Reproduce the following listing line for line, with no changes.
------------------------------------------------
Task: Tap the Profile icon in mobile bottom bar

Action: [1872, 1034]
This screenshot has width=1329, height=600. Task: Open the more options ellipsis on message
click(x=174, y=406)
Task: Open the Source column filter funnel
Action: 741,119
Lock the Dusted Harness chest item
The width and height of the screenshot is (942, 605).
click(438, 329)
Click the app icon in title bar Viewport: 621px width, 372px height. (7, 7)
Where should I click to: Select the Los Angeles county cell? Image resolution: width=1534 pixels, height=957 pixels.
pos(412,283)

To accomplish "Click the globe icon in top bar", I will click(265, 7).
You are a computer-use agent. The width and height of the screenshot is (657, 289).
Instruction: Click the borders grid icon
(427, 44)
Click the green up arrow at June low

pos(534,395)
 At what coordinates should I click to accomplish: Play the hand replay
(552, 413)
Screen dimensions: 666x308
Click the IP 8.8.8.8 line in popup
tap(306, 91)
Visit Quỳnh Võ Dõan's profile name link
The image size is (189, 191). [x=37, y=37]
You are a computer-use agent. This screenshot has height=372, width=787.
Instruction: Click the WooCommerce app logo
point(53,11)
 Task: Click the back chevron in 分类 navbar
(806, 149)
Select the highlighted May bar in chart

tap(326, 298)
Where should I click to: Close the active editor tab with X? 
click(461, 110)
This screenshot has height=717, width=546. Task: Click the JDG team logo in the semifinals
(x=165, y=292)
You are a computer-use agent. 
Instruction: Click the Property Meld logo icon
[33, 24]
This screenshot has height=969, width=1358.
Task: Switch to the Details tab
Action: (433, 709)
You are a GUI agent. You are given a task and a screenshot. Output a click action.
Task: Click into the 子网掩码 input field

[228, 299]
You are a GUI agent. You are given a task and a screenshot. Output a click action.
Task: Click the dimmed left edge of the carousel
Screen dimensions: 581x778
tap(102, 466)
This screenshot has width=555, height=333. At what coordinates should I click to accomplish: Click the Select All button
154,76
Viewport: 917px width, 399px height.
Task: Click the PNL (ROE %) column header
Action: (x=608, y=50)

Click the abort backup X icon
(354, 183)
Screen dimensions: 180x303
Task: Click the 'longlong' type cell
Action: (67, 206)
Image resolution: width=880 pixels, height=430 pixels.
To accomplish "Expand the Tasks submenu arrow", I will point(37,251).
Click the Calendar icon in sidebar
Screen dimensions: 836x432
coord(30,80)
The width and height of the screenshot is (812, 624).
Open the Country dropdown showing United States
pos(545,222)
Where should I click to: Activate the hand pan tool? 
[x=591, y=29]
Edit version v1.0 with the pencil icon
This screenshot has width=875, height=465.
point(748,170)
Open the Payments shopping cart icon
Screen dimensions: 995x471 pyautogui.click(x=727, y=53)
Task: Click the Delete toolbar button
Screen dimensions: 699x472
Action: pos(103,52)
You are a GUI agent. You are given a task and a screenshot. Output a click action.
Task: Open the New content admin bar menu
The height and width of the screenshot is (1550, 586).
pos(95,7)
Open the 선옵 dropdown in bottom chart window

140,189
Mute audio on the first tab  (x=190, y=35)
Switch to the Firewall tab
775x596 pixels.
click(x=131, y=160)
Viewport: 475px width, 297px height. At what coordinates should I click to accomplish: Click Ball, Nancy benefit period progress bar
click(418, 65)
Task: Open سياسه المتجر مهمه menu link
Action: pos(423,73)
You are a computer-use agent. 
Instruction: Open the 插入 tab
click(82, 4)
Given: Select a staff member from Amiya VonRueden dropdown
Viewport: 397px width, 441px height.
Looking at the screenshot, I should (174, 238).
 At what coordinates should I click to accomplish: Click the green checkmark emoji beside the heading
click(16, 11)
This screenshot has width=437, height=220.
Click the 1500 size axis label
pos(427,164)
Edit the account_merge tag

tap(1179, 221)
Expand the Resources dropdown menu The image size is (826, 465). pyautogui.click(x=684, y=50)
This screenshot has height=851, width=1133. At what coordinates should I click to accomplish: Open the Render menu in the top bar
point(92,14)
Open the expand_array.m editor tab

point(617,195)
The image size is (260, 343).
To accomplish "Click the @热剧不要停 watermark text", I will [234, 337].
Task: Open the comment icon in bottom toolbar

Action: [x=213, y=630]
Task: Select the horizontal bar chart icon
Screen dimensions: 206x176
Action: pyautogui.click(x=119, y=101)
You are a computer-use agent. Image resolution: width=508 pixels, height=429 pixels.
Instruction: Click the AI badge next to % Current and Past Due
------------------------------------------------
_Problem solution:_
Task: Tap the Profile icon in mobile bottom bar

Action: [1872, 1034]
This screenshot has width=1329, height=600. Task: Open the more options ellipsis on message
click(x=174, y=406)
Task: Open the Source column filter funnel
Action: 741,119
Lock the Dusted Harness chest item
The width and height of the screenshot is (942, 605).
click(438, 329)
Click the app icon in title bar Viewport: 621px width, 372px height. (7, 7)
Where should I click to: Select the Los Angeles county cell? Image resolution: width=1534 pixels, height=957 pixels.
pos(412,283)

To accomplish "Click the globe icon in top bar", I will click(265, 7).
You are a computer-use agent. The width and height of the screenshot is (657, 289).
Instruction: Click the borders grid icon
(427, 44)
Click the green up arrow at June low

pos(534,395)
 At what coordinates should I click to accomplish: Play the hand replay
(552, 413)
Screen dimensions: 666x308
Click the IP 8.8.8.8 line in popup
tap(306, 91)
Visit Quỳnh Võ Dõan's profile name link
The image size is (189, 191). [x=37, y=37]
You are a computer-use agent. This screenshot has height=372, width=787.
Instruction: Click the WooCommerce app logo
point(53,11)
 Task: Click the back chevron in 分类 navbar
(806, 149)
Select the highlighted May bar in chart

tap(326, 298)
Where should I click to: Close the active editor tab with X? 
click(461, 110)
This screenshot has height=717, width=546. Task: Click the JDG team logo in the semifinals
(x=165, y=292)
You are a computer-use agent. 
Instruction: Click the Property Meld logo icon
[33, 24]
This screenshot has height=969, width=1358.
Task: Switch to the Details tab
Action: (433, 709)
You are a GUI agent. You are given a task and a screenshot. Output a click action.
Task: Click into the 子网掩码 input field

[228, 299]
You are a GUI agent. You are given a task and a screenshot. Output a click action.
Task: Click the dimmed left edge of the carousel
Screen dimensions: 581x778
tap(102, 466)
This screenshot has width=555, height=333. At what coordinates should I click to accomplish: Click the Select All button
154,76
Viewport: 917px width, 399px height.
Task: Click the PNL (ROE %) column header
Action: (x=608, y=50)

Click the abort backup X icon
(354, 183)
Screen dimensions: 180x303
Task: Click the 'longlong' type cell
Action: (67, 206)
Image resolution: width=880 pixels, height=430 pixels.
To accomplish "Expand the Tasks submenu arrow", I will point(37,251).
Click the Calendar icon in sidebar
Screen dimensions: 836x432
coord(30,80)
The width and height of the screenshot is (812, 624).
Open the Country dropdown showing United States
pos(545,222)
Where should I click to: Activate the hand pan tool? 
[x=591, y=29]
Edit version v1.0 with the pencil icon
This screenshot has width=875, height=465.
point(748,170)
Open the Payments shopping cart icon
Screen dimensions: 995x471 pyautogui.click(x=727, y=53)
Task: Click the Delete toolbar button
Screen dimensions: 699x472
Action: pos(103,52)
You are a GUI agent. You are given a task and a screenshot. Output a click action.
Task: Open the New content admin bar menu
The height and width of the screenshot is (1550, 586).
pos(95,7)
Open the 선옵 dropdown in bottom chart window

140,189
Mute audio on the first tab  (x=190, y=35)
Switch to the Firewall tab
775x596 pixels.
click(x=131, y=160)
Viewport: 475px width, 297px height. At what coordinates should I click to accomplish: Click Ball, Nancy benefit period progress bar
click(418, 65)
Task: Open سياسه المتجر مهمه menu link
Action: pos(423,73)
You are a computer-use agent. 
Instruction: Open the 插入 tab
click(82, 4)
Given: Select a staff member from Amiya VonRueden dropdown
Viewport: 397px width, 441px height.
Looking at the screenshot, I should (174, 238).
 At what coordinates should I click to accomplish: Click the green checkmark emoji beside the heading
click(16, 11)
This screenshot has width=437, height=220.
Click the 1500 size axis label
pos(427,164)
Edit the account_merge tag

tap(1179, 221)
Expand the Resources dropdown menu The image size is (826, 465). pyautogui.click(x=684, y=50)
This screenshot has height=851, width=1133. At what coordinates should I click to accomplish: Open the Render menu in the top bar
point(92,14)
Open the expand_array.m editor tab

point(617,195)
The image size is (260, 343).
To accomplish "Click the @热剧不要停 watermark text", I will [234, 337].
Task: Open the comment icon in bottom toolbar

Action: [x=213, y=630]
Task: Select the horizontal bar chart icon
Screen dimensions: 206x176
Action: pyautogui.click(x=119, y=101)
You are a computer-use agent. Image resolution: width=508 pixels, height=429 pixels.
Instruction: Click the AI badge next to % Current and Past Due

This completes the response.